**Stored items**

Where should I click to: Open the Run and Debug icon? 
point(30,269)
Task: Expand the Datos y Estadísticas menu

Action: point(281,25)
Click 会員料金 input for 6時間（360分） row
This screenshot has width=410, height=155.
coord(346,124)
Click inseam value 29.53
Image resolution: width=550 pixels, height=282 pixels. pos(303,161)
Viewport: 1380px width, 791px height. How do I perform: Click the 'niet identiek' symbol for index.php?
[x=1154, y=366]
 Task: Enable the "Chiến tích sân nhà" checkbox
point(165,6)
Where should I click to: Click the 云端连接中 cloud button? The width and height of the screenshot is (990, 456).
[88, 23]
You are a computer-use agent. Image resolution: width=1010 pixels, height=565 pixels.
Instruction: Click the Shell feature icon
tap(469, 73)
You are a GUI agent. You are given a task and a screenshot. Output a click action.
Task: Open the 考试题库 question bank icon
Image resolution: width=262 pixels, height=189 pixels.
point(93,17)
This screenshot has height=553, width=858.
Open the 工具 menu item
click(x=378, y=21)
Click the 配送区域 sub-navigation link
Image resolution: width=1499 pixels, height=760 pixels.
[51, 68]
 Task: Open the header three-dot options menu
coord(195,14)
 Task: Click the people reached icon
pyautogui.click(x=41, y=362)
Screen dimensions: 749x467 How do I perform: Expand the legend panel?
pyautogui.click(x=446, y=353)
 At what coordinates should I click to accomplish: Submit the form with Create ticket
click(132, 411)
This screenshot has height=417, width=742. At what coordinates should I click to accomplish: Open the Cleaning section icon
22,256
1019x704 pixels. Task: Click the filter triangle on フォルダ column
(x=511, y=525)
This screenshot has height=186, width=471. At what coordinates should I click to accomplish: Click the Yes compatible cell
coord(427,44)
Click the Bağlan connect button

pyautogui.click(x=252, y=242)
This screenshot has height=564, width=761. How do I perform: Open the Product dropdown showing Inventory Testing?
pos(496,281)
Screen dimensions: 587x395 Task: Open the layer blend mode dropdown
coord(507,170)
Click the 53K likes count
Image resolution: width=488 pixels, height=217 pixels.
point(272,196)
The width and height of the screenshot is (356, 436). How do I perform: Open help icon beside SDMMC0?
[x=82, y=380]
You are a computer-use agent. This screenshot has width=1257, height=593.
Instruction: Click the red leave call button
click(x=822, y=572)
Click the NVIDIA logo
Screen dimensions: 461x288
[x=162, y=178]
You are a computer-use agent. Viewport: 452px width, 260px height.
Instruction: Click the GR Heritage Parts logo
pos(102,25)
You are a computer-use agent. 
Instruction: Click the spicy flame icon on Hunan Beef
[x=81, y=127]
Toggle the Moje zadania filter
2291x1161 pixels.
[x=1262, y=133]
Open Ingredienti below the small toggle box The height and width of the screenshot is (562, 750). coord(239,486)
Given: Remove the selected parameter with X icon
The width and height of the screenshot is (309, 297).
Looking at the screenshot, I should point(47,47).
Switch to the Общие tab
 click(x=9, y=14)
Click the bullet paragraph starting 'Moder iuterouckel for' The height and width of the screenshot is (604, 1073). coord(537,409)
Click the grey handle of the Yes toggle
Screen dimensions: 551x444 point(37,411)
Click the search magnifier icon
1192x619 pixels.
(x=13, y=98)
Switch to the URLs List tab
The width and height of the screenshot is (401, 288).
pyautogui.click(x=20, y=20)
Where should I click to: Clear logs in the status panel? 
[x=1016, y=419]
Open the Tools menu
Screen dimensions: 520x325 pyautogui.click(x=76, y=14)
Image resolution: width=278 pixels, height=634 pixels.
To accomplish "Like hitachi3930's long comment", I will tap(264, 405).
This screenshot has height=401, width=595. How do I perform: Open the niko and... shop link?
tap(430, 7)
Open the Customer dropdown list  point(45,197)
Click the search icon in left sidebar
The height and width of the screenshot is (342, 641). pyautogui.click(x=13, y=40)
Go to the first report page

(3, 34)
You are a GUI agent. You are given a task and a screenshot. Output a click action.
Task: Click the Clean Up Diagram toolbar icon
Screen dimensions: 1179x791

**WHAT TO DO**
Scan the entries above, and wherever a line holds the string "computer", copy it.

**RESULT OF THE EXERCISE**
You are a computer-use agent. Image resolution: width=1010 pixels, height=565 pixels.
You are a computer-use agent. This screenshot has width=1257, height=593.
You are a computer-use agent. Viewport: 452px width, 260px height.
You are a computer-use agent. 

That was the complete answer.